Check every line of the data below for the word "Tecnología". Copy the ones that have it.

(Data excerpts)
▬▬▬

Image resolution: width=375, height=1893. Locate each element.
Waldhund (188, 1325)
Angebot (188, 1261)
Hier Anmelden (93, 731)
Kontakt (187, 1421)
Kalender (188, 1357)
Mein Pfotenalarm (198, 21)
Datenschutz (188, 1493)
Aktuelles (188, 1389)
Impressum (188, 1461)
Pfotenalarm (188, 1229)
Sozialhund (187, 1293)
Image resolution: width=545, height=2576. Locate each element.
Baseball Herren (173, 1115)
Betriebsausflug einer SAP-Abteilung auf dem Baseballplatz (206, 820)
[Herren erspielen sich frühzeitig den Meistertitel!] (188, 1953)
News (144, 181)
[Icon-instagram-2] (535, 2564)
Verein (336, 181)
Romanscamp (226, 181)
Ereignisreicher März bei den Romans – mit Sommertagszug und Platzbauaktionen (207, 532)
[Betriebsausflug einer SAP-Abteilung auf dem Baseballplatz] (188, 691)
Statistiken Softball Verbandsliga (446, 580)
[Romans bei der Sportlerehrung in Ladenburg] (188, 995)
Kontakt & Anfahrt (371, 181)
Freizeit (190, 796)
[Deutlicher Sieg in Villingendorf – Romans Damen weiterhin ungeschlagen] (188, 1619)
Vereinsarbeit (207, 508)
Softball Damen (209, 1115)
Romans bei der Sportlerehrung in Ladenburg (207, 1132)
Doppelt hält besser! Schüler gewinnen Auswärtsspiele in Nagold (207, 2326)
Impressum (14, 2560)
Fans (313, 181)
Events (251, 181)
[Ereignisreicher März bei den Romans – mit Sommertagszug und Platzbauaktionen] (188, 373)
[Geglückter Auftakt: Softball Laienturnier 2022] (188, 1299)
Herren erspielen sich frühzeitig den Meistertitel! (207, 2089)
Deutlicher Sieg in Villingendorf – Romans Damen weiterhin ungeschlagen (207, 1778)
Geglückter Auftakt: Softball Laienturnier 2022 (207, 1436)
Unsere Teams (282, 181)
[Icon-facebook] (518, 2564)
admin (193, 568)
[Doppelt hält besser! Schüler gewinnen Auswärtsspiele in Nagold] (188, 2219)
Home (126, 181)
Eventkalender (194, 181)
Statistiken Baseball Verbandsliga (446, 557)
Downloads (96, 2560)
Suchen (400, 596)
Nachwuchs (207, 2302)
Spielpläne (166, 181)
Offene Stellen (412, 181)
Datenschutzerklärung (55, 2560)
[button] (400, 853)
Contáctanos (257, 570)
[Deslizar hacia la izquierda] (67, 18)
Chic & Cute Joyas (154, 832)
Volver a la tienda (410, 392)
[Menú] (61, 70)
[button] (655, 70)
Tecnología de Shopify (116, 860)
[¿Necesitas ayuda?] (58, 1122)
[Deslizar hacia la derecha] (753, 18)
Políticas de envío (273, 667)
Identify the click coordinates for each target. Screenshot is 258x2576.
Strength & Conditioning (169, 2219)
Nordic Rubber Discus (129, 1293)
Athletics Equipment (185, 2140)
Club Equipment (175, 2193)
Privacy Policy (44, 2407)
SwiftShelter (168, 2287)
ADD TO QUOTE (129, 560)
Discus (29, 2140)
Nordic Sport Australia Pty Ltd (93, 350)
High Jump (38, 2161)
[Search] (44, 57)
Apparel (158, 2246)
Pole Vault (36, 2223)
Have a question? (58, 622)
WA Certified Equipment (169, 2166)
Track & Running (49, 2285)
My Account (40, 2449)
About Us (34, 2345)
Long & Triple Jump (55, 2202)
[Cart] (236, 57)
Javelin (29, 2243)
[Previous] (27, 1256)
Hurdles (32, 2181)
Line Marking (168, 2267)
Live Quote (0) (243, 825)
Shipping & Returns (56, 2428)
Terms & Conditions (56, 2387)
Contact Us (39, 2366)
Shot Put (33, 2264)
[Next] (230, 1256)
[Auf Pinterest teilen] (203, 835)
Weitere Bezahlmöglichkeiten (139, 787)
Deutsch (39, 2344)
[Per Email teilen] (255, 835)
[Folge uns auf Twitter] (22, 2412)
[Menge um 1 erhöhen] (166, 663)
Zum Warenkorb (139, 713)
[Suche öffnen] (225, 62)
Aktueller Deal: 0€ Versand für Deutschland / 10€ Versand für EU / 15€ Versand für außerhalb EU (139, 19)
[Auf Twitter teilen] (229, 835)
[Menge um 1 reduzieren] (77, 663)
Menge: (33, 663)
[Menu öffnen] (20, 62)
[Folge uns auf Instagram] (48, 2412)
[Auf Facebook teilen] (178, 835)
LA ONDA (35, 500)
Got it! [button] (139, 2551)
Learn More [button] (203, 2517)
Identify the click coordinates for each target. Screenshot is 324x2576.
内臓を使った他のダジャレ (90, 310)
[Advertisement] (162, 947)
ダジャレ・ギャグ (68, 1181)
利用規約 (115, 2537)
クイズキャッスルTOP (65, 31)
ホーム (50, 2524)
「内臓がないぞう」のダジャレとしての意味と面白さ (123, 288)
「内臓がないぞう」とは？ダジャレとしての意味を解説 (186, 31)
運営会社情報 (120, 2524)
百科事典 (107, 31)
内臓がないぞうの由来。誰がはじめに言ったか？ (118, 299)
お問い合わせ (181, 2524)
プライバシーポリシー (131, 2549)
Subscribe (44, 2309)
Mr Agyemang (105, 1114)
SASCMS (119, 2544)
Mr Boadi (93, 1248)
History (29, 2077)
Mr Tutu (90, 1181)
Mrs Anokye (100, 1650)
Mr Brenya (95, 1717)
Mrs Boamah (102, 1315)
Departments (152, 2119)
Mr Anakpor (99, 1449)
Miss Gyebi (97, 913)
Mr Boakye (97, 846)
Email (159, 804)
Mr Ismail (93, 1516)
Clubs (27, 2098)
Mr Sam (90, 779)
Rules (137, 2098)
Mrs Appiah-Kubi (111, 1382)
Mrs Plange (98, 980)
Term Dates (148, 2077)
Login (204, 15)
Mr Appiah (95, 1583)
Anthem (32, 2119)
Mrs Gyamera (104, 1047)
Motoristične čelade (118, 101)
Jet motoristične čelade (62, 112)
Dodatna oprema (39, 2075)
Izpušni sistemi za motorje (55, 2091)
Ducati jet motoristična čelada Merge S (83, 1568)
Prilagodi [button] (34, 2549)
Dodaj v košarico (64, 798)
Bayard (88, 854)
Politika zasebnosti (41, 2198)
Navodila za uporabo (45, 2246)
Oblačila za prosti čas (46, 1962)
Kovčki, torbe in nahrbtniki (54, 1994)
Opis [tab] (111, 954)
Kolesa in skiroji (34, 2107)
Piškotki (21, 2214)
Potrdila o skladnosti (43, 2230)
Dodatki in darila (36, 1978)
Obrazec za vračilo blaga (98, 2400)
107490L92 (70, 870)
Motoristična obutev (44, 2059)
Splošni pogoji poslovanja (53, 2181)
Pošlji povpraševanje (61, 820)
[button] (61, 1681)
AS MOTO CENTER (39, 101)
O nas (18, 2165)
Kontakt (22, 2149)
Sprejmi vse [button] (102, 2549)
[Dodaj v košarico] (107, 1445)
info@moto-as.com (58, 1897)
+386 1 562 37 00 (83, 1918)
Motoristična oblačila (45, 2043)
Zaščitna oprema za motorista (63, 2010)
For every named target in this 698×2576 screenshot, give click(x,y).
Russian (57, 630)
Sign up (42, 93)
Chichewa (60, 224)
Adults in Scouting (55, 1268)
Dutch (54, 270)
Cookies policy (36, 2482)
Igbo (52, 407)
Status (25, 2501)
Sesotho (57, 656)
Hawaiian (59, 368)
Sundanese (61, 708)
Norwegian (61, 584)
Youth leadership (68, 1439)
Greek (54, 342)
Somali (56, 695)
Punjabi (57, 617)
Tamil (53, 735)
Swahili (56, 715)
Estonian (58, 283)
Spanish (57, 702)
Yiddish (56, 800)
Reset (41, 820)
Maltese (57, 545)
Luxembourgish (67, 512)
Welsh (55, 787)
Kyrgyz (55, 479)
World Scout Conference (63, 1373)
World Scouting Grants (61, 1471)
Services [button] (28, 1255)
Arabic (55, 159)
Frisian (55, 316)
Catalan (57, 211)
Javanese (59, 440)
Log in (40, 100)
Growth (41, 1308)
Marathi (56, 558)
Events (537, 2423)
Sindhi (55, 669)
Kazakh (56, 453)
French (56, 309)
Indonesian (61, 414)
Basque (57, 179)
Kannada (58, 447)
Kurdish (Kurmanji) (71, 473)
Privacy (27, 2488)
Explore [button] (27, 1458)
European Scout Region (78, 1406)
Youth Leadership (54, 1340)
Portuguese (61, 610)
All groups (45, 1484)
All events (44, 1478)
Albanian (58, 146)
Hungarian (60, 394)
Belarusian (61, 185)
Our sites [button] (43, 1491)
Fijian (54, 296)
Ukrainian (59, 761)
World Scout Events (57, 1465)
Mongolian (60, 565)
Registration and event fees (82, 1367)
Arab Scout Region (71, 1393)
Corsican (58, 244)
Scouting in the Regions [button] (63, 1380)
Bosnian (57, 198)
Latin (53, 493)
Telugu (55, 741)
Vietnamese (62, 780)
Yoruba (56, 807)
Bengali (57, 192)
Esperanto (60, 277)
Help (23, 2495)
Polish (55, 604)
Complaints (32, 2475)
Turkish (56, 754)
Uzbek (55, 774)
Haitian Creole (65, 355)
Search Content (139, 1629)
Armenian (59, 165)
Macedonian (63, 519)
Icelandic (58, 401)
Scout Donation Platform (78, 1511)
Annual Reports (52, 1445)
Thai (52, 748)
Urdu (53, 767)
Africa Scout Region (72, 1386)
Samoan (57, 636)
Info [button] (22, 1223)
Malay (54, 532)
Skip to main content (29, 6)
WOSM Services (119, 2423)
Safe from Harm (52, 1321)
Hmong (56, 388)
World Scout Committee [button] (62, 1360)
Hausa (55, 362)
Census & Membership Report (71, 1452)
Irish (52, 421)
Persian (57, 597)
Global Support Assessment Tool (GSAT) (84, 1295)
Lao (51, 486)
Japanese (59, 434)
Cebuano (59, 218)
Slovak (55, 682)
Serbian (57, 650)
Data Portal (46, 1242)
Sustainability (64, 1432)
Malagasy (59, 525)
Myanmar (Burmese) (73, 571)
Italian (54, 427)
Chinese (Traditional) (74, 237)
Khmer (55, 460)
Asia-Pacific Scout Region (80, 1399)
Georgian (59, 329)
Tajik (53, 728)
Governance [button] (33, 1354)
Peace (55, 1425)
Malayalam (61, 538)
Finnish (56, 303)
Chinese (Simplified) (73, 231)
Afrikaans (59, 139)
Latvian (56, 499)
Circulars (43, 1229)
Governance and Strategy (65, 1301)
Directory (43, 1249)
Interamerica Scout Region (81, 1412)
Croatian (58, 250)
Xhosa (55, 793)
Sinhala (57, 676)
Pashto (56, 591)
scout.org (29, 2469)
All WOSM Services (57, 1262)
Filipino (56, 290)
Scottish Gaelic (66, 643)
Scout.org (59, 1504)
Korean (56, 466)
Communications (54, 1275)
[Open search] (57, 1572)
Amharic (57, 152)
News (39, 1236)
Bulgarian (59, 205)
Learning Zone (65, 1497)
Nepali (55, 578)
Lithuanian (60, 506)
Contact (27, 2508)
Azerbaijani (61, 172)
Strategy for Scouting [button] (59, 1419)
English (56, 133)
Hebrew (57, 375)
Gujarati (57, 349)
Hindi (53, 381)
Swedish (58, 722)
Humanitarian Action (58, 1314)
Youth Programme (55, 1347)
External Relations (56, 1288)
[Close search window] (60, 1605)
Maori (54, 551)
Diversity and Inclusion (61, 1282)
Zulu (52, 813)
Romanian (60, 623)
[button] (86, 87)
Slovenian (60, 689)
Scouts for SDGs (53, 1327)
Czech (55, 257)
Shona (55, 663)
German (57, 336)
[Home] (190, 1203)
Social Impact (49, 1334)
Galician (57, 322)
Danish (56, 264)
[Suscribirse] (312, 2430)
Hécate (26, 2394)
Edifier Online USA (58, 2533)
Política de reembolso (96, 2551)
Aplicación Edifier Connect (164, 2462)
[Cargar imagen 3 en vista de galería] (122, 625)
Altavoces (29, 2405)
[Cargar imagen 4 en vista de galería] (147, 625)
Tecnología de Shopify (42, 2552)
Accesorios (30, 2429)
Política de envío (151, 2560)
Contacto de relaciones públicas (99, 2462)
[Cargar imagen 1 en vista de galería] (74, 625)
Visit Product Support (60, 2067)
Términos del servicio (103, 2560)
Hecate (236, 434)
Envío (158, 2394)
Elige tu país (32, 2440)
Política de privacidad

▬▬▬

■ Completed exercise ■
Tecnología de Shopify (116, 860)
Tecnología de Shopify (42, 2552)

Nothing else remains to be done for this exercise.